Dataset excerpt

— Start —

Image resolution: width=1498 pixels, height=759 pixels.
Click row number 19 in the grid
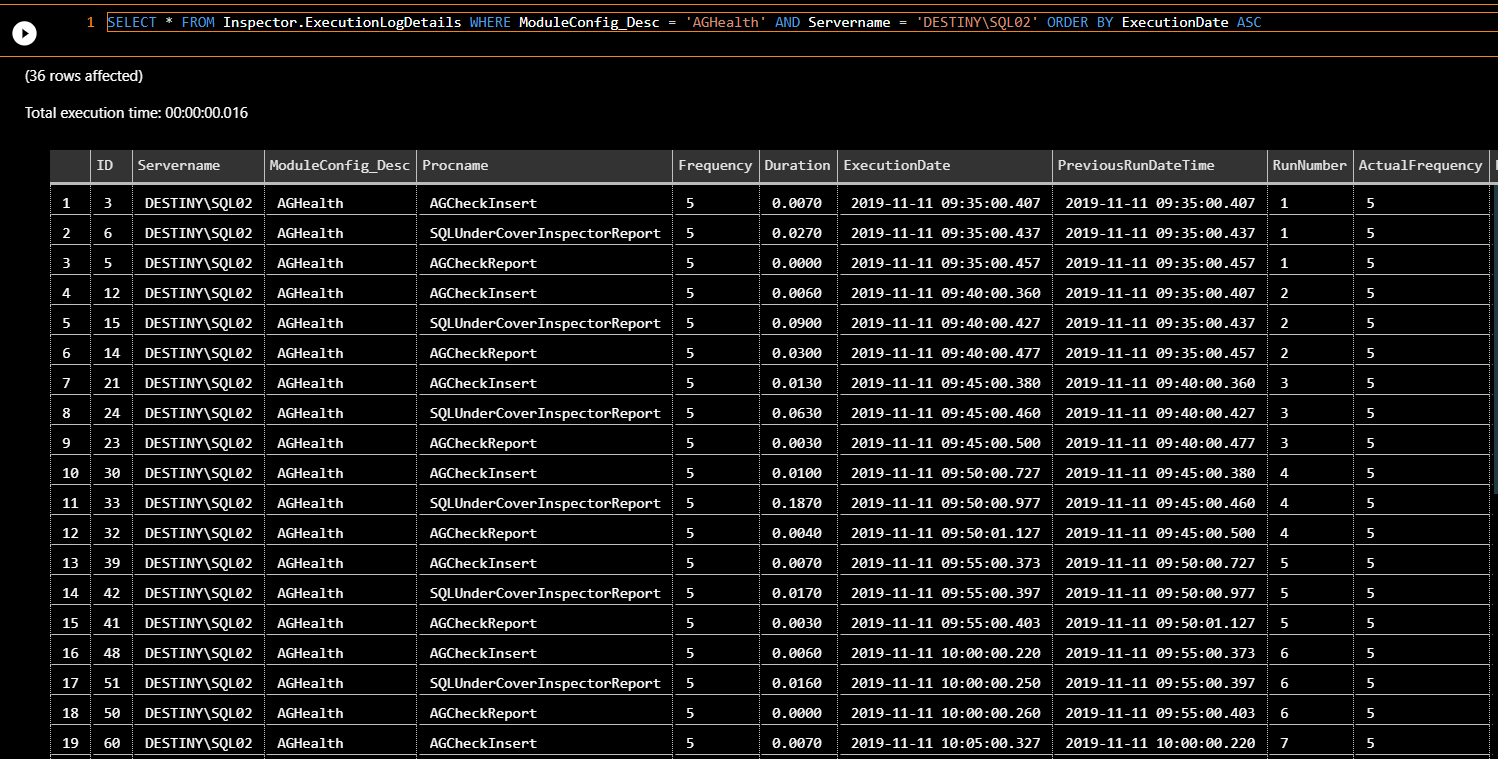[70, 744]
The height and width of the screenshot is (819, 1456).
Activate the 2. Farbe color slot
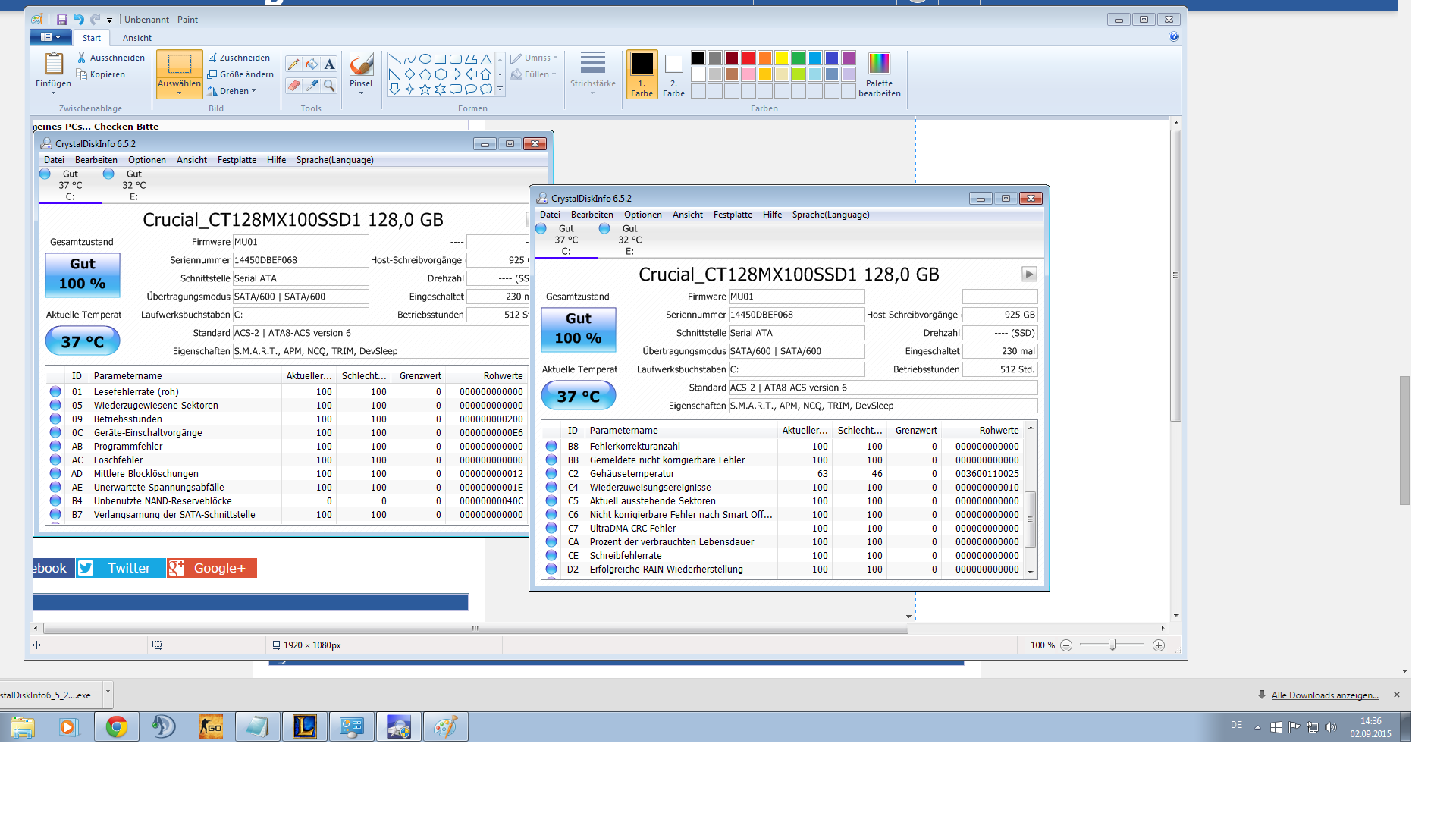click(673, 74)
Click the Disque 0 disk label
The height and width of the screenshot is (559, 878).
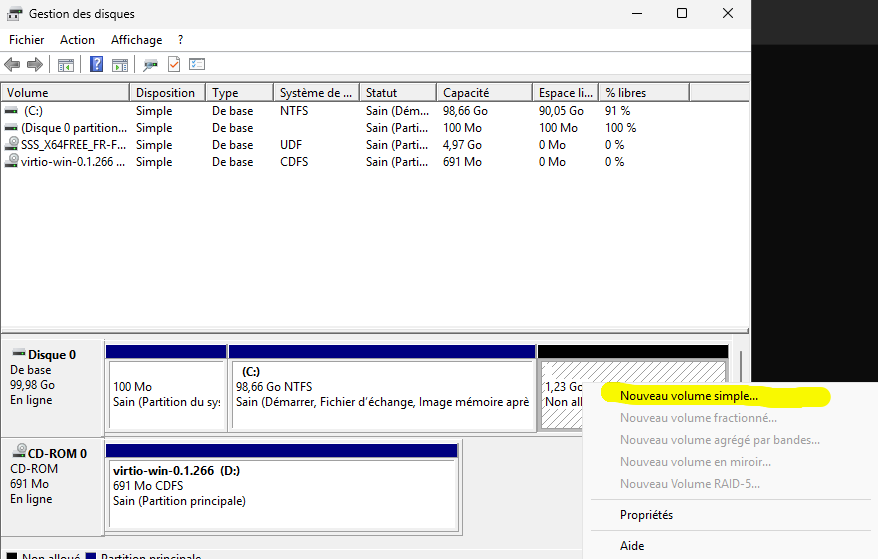tap(52, 355)
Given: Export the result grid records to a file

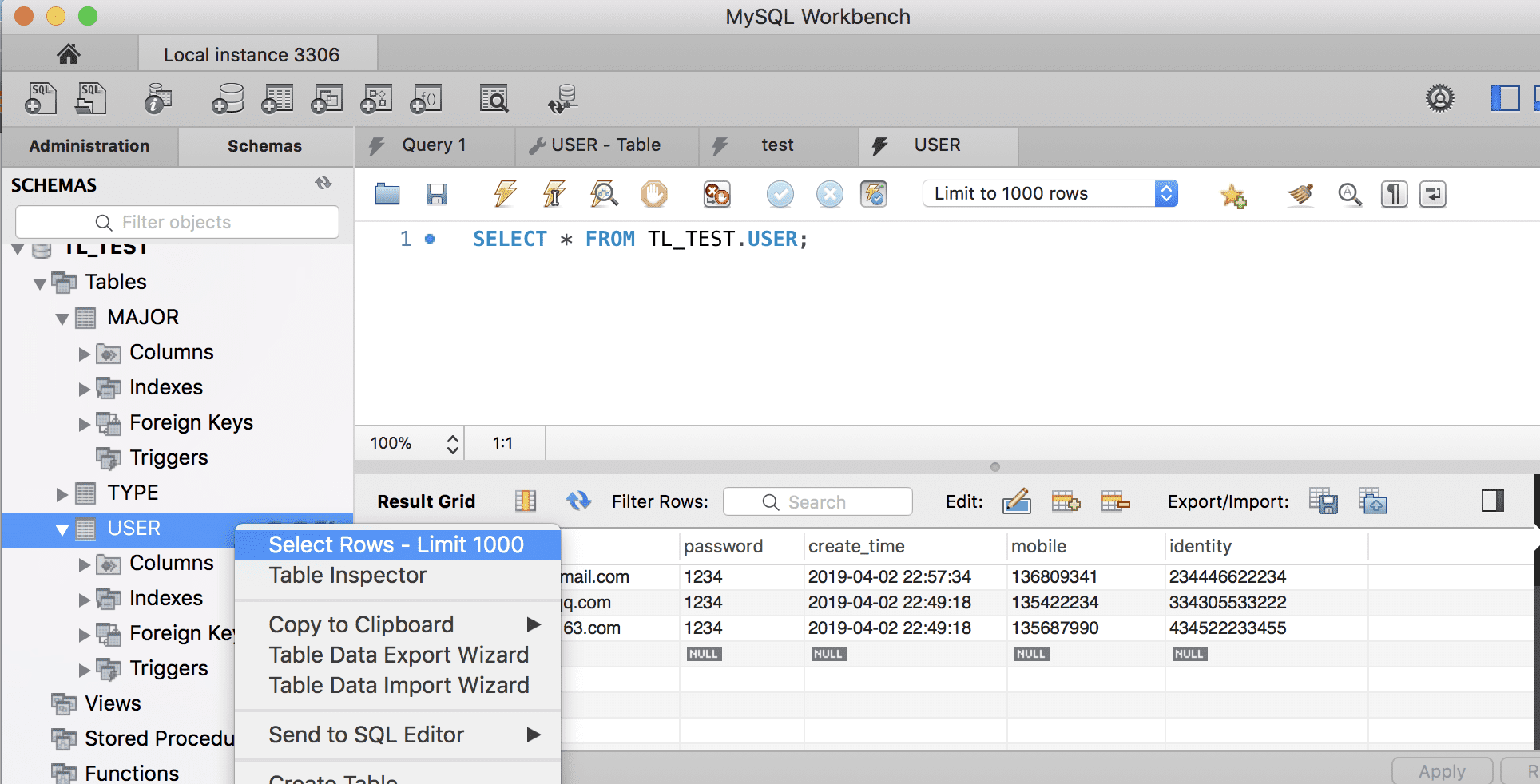Looking at the screenshot, I should pos(1324,501).
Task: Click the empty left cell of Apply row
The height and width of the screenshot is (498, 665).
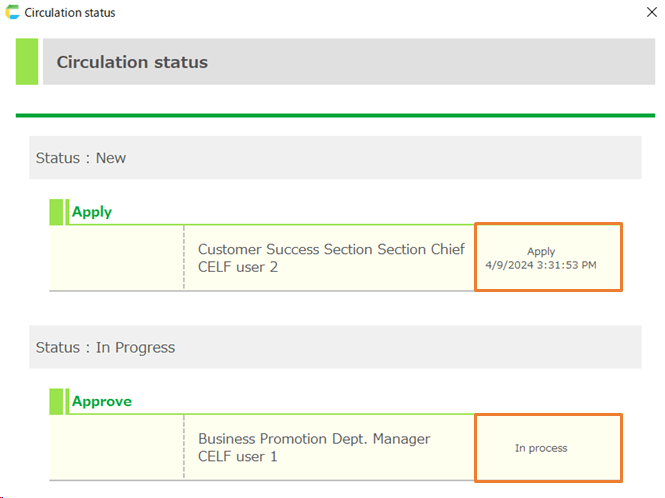Action: [116, 258]
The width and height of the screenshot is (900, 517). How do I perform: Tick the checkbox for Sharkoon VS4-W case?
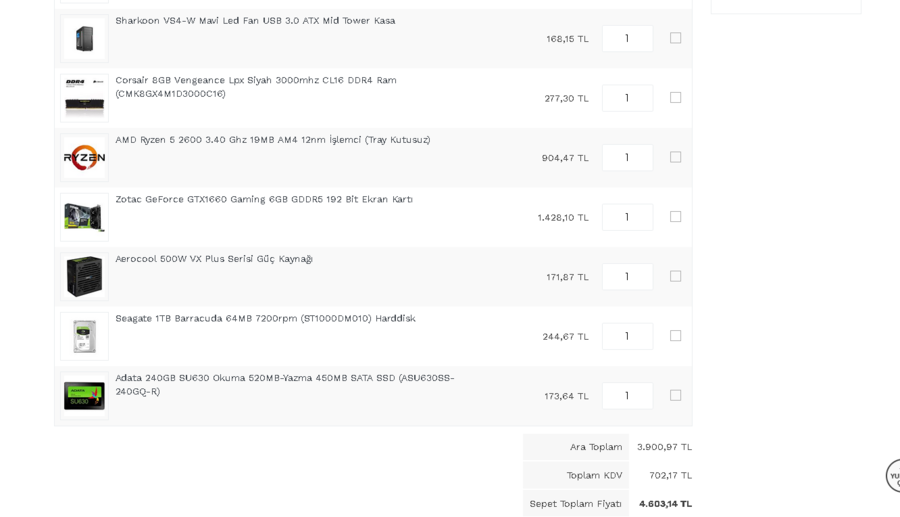coord(676,38)
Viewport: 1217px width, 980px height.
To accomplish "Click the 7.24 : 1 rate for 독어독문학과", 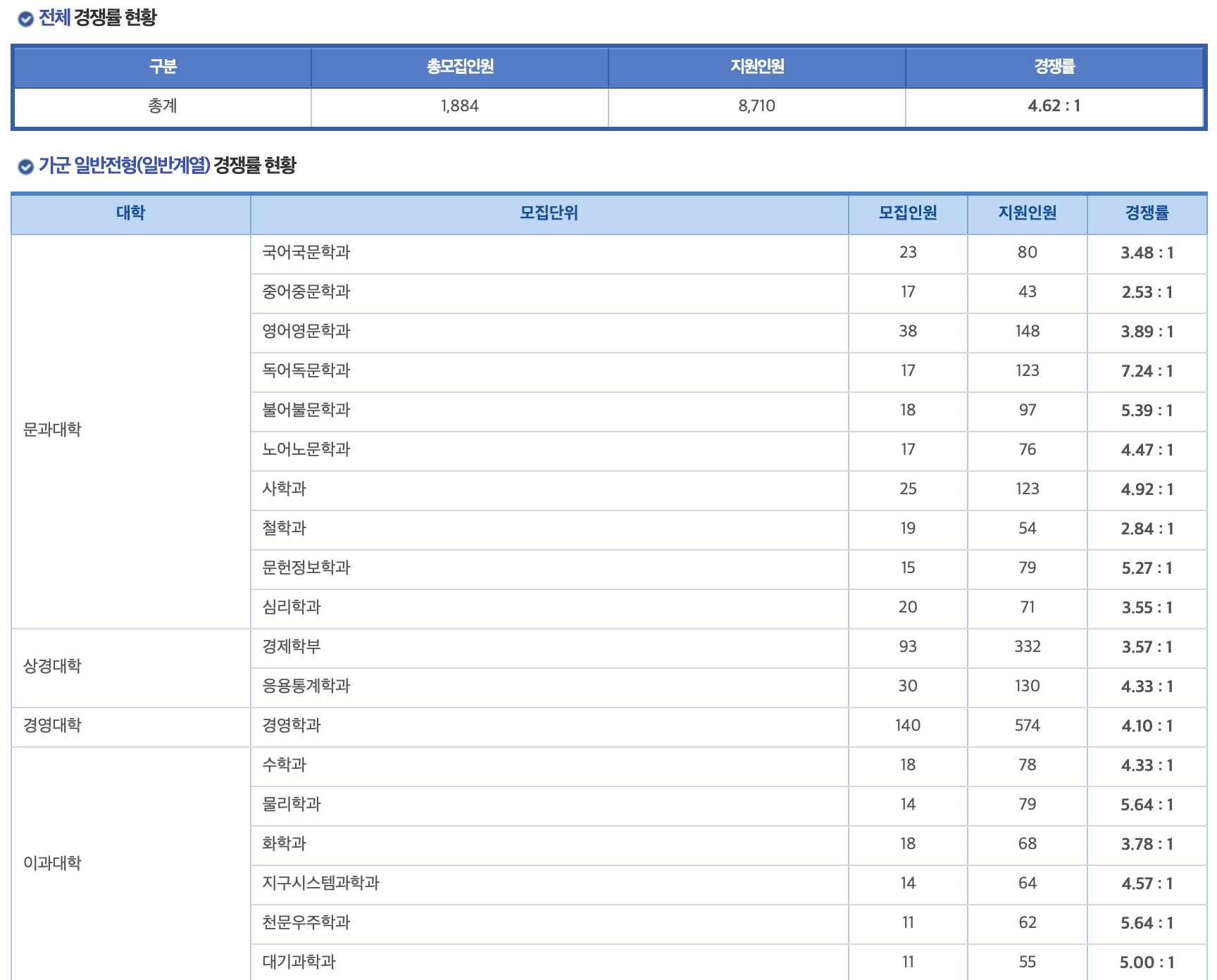I will (x=1147, y=372).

— End —

## What is asked:
Format everything from the line containing "Click the Disque 0 disk label" down to the line containing "Action: [116, 258]" as a Markdown table with the columns Number and Line. Skip blank lines and leave the pictures out.

## Reply:
| Number | Line |
|---|---|
| 1 | Click the Disque 0 disk label |
| 2 | The height and width of the screenshot is (559, 878). |
| 3 | tap(52, 355) |
| 4 | Given: Export the result grid records to a file |
| 5 | Looking at the screenshot, I should pos(1324,501). |
| 6 | Task: Click the empty left cell of Apply row |
| 7 | The height and width of the screenshot is (498, 665). |
| 8 | Action: [116, 258] |